Suite aux nombreux scandales révélés par la crise financière de 2008 concernant les rémunération de quelques hauts responsables bancaires et les prises de risque inconsidérées de certains traders, l’Union Européenne a mis en place un certain nombre de mesures destinées à limiter les bonus du secteur financier (banques et entreprises d’investissement).

Depuis le 1er janvier 2014, après plusieurs mois de négociation entre Etats membres de l’Union européenne, le plafonnement des bonus bancaires est entré en vigueur. Désormais, le montant de la rémunération variable ne doit pas excéder celui de la rémunération fixe. Sous certaines conditions, ce plafonnement peut aller jusqu’à deux fois la rémunération fixe sous réserve qu’il soit accepté à la majorité qualifiée en assemblée générale.

Une mesure qui ne ravit pas le Royaume-Uni. Dès le début des négociations, son ministre des Finances, George Osborne, s’était prononcé contre ce dispositif susceptible de créer des « effets pervers » en poussant par exemple les salaires fixes à la hausse ou en rendant plus difficile l’ajustement des rémunérations à la baisse. Le gouvernement britannique a d’ailleurs décidé de porter ces arguments devant la Cour de Justice du Luxembourg en septembre 2013.
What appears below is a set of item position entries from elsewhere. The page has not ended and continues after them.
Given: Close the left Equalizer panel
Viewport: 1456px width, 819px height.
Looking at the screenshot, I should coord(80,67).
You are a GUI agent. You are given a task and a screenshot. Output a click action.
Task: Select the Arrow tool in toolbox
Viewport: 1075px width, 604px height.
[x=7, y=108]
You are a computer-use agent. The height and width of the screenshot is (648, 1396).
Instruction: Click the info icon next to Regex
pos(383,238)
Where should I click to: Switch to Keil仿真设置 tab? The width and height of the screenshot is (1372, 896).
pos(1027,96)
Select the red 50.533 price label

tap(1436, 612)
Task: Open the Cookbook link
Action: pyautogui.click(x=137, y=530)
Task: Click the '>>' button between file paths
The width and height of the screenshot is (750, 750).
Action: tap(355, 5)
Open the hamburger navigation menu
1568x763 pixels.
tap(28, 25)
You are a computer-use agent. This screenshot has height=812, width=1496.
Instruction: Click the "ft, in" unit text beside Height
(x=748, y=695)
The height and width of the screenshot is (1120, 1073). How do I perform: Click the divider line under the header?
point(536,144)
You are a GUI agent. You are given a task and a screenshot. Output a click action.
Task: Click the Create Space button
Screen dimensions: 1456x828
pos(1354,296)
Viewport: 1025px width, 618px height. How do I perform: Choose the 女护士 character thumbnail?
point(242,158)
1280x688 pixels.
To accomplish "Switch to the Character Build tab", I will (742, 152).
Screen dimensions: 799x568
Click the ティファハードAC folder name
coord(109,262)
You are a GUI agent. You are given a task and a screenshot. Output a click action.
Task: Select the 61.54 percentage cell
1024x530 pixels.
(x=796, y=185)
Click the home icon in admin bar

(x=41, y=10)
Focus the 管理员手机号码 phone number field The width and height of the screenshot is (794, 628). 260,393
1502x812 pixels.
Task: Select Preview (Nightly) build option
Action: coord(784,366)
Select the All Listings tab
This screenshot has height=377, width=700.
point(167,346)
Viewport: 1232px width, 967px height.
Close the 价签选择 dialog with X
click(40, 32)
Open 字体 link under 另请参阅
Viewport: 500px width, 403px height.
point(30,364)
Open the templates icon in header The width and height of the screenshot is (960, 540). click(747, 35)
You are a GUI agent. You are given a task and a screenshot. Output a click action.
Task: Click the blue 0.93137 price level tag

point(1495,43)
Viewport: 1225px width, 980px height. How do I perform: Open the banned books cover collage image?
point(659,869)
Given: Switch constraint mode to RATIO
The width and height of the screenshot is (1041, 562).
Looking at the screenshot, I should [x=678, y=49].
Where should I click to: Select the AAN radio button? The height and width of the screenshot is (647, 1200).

Parallèlement, dès le début de l’année 2014, suite à des révélation d’un dirigeant d’HSBC sur les possibilités de contournement du plafonnement des bonus bancaires, les autorités européennes ont décidé de définir plus précisément le champ des employés du secteur financier concernés par l’application de cette mesure.

Pas moins de 15 critères qualitatifs (être membre de l’organe de direction de l’établissement, être en mesure d’engager des décisions ayant un impact significatif sur la gestion des risques, etc.) et 3 critères quantitatifs (percevoir une rémunération annuelle supérieure à 500 000 euros, faire partie des 0,3 % les mieux rémunérés, disposer d’un salaire au moins équivalent à celui d’un membre de la direction générale ou à d’autres preneurs de risques significatifs) ont été définis. Le Parlement et les Etats membres de l’UE disposent d’un délai d’un mois à compter du 4 mars 2014 pour avaliser ces nouvelles mesures.